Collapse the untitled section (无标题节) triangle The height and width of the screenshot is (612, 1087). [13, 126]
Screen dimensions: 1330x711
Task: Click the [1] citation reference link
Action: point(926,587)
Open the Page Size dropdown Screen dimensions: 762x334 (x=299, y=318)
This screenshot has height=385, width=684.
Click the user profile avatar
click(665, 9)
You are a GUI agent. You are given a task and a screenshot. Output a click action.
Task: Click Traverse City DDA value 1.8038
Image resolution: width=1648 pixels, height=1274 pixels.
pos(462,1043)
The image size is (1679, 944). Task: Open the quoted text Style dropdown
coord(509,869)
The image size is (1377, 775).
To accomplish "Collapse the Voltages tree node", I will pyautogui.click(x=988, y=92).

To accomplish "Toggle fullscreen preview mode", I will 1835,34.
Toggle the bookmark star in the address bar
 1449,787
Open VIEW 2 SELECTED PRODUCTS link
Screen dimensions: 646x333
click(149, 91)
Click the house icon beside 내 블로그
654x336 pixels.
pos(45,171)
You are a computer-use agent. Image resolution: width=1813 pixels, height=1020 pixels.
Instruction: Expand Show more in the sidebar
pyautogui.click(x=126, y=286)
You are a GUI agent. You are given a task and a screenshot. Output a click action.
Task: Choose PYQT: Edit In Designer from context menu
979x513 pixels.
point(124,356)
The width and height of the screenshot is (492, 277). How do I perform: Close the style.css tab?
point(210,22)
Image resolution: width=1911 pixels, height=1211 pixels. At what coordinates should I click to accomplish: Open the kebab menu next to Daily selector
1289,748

ASSIGNED TASK: Return each entry without altering a single word.

REPLY TO THE TASK:
Collapse the untitled section (无标题节) triangle The height and width of the screenshot is (612, 1087). [13, 126]
Screen dimensions: 1330x711
Task: Click the [1] citation reference link
Action: point(926,587)
Open the Page Size dropdown Screen dimensions: 762x334 (x=299, y=318)
This screenshot has height=385, width=684.
Click the user profile avatar
click(665, 9)
You are a GUI agent. You are given a task and a screenshot. Output a click action.
Task: Click Traverse City DDA value 1.8038
Image resolution: width=1648 pixels, height=1274 pixels.
pos(462,1043)
The image size is (1679, 944). Task: Open the quoted text Style dropdown
coord(509,869)
The image size is (1377, 775).
To accomplish "Collapse the Voltages tree node", I will pyautogui.click(x=988, y=92).

To accomplish "Toggle fullscreen preview mode", I will 1835,34.
Toggle the bookmark star in the address bar
 1449,787
Open VIEW 2 SELECTED PRODUCTS link
Screen dimensions: 646x333
click(149, 91)
Click the house icon beside 내 블로그
654x336 pixels.
pos(45,171)
You are a computer-use agent. Image resolution: width=1813 pixels, height=1020 pixels.
Instruction: Expand Show more in the sidebar
pyautogui.click(x=126, y=286)
You are a GUI agent. You are given a task and a screenshot. Output a click action.
Task: Choose PYQT: Edit In Designer from context menu
979x513 pixels.
point(124,356)
The width and height of the screenshot is (492, 277). How do I perform: Close the style.css tab?
point(210,22)
Image resolution: width=1911 pixels, height=1211 pixels. At what coordinates should I click to accomplish: Open the kebab menu next to Daily selector
1289,748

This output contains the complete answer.